* Start *
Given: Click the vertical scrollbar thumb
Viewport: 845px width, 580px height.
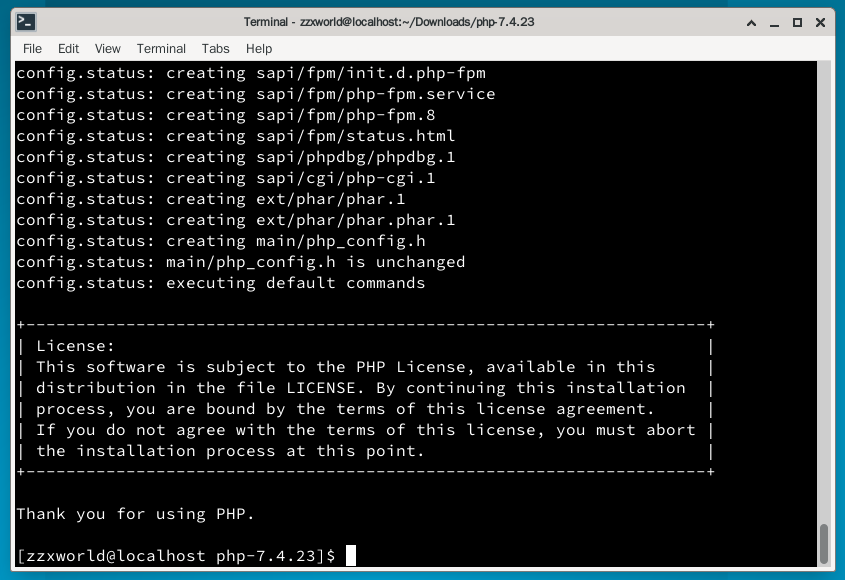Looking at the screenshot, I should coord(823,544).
* End *
* Start *
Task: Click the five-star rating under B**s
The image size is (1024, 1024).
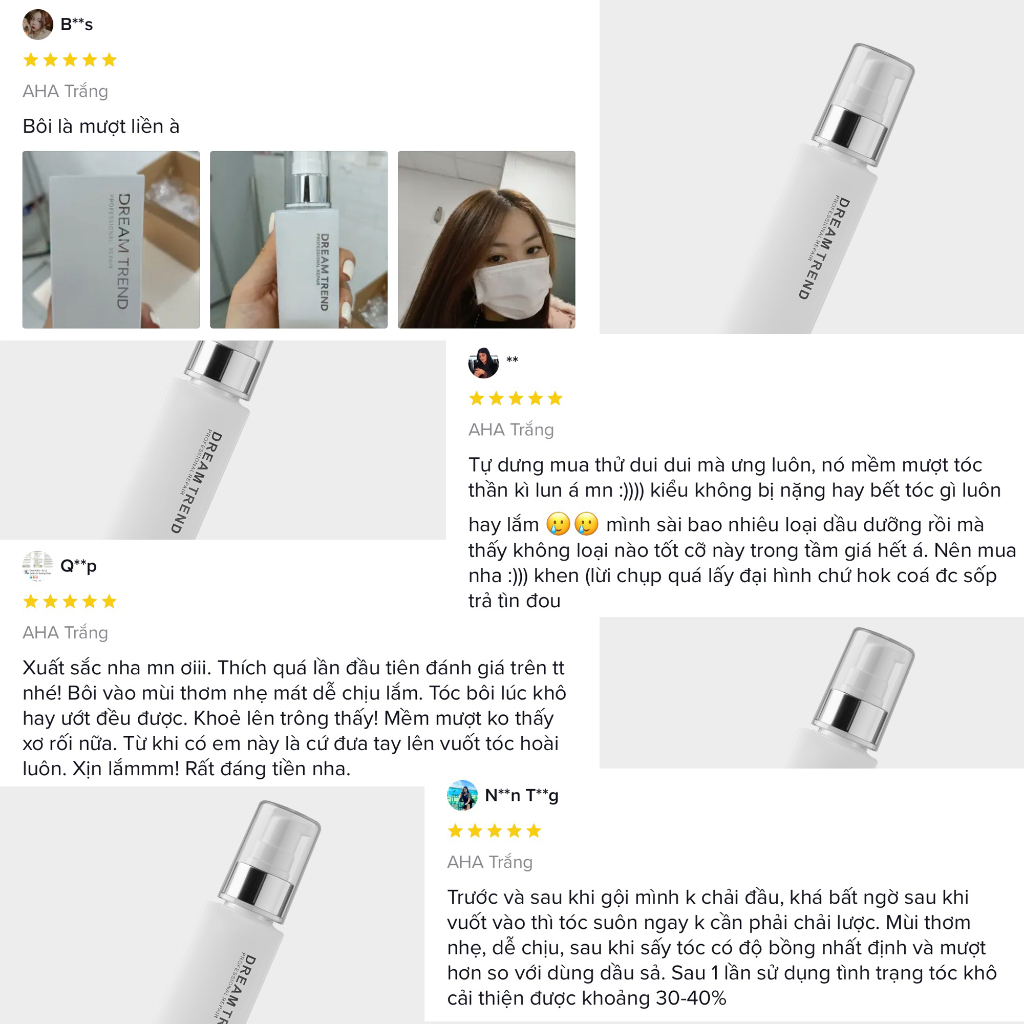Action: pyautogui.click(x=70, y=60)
* End *
* Start *
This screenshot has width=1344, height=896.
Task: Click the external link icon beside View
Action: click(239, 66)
* End *
- Exercise brief
Copy the records word for word, beginning at the line that has "Given: Click the vertical scrollbar thumb" and stopping after the line that has "Looking at the". Leave the pictures out.

- Response
Given: Click the vertical scrollbar thumb
Viewport: 845px width, 580px height.
Looking at the screenshot, I should coord(823,544).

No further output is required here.